Pero hoy no se trata de abordar ese aspecto sino de algo que me llena de alegría y satisfacción como es la celebración, a nuestra manera, de las Bodas de Platino de mis padres.
Digo a nuestra manera, porque el lugar idóneo fue la terraza del huerto de mis padres. Ese trozo del supuesto Edén del que nos habla la Biblia .Así lo interpreto al menos yo. Ese huerto que mi padre lleva desde que se prejubiló, más de treinta años, cultivando y mimándolo cada primavera y después recogiendo los frutos hasta octubre. No se podrían entender los noventa años de mi padre sin el huerto .El huerto es él y, en parte nosotros, por eso el lugar para celebrarlo no podía ser otro que ese vergel que nos ha regalado el sabor, el color y el aroma de sus frutos, lo más granado que la tierra puede regalarnos, lo más sabroso de la vida. Entonces, acudí a la tienda y pedí una tarta, y no le dije que lo apuntara en la libreta, porque ya no era necesario, por eso es un motivo más para celebrarlo con la alegría correspondiente.

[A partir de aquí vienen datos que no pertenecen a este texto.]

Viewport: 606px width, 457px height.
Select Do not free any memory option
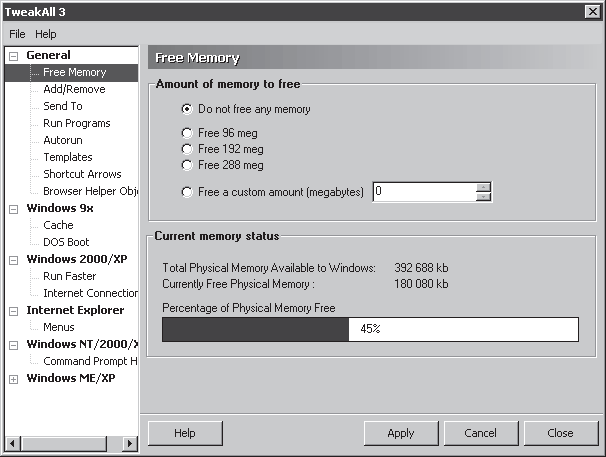[x=187, y=109]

Y así lo celebramos los tres hermanos de los once (cinco varones y seis hembras) que nos encontrábamos en ese momento en casa. La tarde era muy calurosa, demasiado, pero poco a poco se formó una maraña de nubes qu se iban pegando al cielo como una densa polvareda gris ,dejando unos resquicios para que el sol de plomo dejara colar unos rayos por encima del Torreón, lo que confería un decorado de fondo similar a los que nos mostraban los libros en la escuela, del supuesto Paraíso Terrenal de Adán y Eva.
Así, de la forma más sencilla transcurrió la tarde para celebrar los sesenta y cinco años de matrimonio; noventa años, mi padre, ochenta y nueve, mi madre, con once hijos nacidos, criados y a los que la Providencia nos ha preservado con salud. Gracias por tanto a mis padres, y a la vida. Félix.